■ Some records
START

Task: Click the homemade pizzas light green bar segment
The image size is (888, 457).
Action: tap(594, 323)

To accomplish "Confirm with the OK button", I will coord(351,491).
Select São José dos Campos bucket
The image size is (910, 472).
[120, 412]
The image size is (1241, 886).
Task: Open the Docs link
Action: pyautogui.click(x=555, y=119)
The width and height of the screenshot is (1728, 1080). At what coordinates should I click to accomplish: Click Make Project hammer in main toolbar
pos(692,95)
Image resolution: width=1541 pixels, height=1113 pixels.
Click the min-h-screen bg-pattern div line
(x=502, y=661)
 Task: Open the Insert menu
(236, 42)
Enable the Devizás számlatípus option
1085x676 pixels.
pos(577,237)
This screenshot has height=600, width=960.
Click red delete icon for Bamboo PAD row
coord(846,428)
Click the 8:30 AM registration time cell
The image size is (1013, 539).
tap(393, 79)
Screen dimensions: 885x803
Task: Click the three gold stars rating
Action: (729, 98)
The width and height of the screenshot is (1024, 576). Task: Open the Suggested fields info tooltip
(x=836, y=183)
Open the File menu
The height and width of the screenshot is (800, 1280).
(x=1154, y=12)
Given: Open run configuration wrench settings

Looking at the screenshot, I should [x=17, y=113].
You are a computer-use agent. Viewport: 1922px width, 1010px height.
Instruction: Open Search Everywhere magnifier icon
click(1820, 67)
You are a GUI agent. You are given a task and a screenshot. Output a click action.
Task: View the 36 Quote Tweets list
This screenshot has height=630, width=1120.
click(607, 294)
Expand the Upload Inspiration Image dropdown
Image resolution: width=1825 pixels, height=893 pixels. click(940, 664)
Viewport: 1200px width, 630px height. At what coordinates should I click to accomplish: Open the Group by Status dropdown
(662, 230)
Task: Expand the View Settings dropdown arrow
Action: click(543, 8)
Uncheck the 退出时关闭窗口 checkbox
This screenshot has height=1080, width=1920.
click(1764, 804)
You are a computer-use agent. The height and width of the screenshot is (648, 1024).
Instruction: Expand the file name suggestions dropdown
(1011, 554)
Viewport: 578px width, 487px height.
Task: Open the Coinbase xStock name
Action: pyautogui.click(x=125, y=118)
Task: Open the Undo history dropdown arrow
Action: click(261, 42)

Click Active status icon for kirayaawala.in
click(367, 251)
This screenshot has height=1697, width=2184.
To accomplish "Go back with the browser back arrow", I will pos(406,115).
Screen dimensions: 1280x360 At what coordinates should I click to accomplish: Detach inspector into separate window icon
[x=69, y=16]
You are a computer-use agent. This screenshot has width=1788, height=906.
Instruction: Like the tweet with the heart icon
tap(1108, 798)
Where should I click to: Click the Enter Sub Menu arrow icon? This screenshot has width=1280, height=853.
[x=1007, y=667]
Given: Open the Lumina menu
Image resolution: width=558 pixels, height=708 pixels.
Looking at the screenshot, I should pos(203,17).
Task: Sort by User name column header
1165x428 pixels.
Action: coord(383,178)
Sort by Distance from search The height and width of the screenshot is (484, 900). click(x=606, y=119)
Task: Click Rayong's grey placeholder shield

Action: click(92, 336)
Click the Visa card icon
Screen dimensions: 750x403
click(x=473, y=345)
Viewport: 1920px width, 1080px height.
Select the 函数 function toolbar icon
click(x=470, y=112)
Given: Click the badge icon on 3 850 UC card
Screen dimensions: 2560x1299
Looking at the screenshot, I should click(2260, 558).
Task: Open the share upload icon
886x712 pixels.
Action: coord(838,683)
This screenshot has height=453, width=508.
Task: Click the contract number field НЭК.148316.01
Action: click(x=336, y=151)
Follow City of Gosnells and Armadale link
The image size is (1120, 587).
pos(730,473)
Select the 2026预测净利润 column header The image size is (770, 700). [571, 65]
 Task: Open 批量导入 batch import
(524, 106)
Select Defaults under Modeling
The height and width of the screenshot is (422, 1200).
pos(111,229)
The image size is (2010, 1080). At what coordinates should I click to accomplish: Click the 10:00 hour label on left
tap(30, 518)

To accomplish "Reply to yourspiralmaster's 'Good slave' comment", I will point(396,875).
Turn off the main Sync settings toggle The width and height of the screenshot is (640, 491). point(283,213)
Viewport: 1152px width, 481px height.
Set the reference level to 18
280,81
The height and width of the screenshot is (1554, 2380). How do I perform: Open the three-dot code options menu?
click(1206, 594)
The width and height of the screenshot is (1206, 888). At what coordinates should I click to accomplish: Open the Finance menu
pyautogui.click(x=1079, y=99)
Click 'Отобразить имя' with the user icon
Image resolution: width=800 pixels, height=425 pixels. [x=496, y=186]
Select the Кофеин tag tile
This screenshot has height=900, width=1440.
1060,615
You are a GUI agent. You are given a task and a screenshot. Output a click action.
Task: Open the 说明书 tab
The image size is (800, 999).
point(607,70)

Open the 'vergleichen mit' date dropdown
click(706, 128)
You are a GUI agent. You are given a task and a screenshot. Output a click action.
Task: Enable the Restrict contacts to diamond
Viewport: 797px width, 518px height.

END

Reproduce the records from their start through the line containing "Image resolution: width=1825", switching "homemade pizzas" to "frozen pizzas" and leaving everything else unchanged.

■ EXPECTED ANSWER
Task: Click the frozen pizzas light green bar segment
The image size is (888, 457).
Action: tap(594, 323)

To accomplish "Confirm with the OK button", I will coord(351,491).
Select São José dos Campos bucket
The image size is (910, 472).
[120, 412]
The image size is (1241, 886).
Task: Open the Docs link
Action: pyautogui.click(x=555, y=119)
The width and height of the screenshot is (1728, 1080). At what coordinates should I click to accomplish: Click Make Project hammer in main toolbar
pos(692,95)
Image resolution: width=1541 pixels, height=1113 pixels.
Click the min-h-screen bg-pattern div line
(x=502, y=661)
 Task: Open the Insert menu
(236, 42)
Enable the Devizás számlatípus option
1085x676 pixels.
pos(577,237)
This screenshot has height=600, width=960.
Click red delete icon for Bamboo PAD row
coord(846,428)
Click the 8:30 AM registration time cell
The image size is (1013, 539).
tap(393, 79)
Screen dimensions: 885x803
Task: Click the three gold stars rating
Action: (729, 98)
The width and height of the screenshot is (1024, 576). Task: Open the Suggested fields info tooltip
(x=836, y=183)
Open the File menu
The height and width of the screenshot is (800, 1280).
(x=1154, y=12)
Given: Open run configuration wrench settings

Looking at the screenshot, I should [x=17, y=113].
You are a computer-use agent. Viewport: 1922px width, 1010px height.
Instruction: Open Search Everywhere magnifier icon
click(1820, 67)
You are a GUI agent. You are given a task and a screenshot. Output a click action.
Task: View the 36 Quote Tweets list
This screenshot has height=630, width=1120.
click(607, 294)
Expand the Upload Inspiration Image dropdown
Image resolution: width=1825 pixels, height=893 pixels. click(940, 664)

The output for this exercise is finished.